**PROBLEM TO SOLVE**
Write out the listing below from the line containing "Viewport: 647px width, 485px" to its last line, unaltered, ends included.

**EXERCISE INPUTS**
·····
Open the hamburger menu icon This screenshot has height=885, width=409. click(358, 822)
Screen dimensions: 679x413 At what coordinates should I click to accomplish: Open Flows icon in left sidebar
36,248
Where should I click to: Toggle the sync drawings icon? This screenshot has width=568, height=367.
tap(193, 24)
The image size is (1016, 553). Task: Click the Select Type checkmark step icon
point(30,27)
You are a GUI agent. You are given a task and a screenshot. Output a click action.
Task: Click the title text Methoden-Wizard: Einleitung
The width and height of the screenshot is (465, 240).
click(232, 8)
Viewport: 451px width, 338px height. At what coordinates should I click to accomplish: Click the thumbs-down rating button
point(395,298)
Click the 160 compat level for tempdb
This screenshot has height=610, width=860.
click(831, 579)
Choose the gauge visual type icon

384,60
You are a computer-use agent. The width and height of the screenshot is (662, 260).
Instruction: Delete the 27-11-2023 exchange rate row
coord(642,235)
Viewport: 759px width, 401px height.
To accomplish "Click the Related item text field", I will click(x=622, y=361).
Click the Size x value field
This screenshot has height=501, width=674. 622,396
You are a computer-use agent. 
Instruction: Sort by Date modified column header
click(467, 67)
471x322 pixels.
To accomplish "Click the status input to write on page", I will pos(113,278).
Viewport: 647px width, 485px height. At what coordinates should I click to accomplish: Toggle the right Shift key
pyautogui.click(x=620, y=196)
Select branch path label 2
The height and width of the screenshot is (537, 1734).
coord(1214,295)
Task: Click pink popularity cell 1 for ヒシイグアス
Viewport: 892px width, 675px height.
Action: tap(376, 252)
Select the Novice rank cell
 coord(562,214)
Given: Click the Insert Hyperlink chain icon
·····
**YOUR SOLUTION**
Viewport: 647px width, 485px height. At what coordinates should I click to accomplish: Toggle the right Shift key
pyautogui.click(x=620, y=196)
Select branch path label 2
The height and width of the screenshot is (537, 1734).
coord(1214,295)
Task: Click pink popularity cell 1 for ヒシイグアス
Viewport: 892px width, 675px height.
Action: tap(376, 252)
Select the Novice rank cell
 coord(562,214)
Given: Click the Insert Hyperlink chain icon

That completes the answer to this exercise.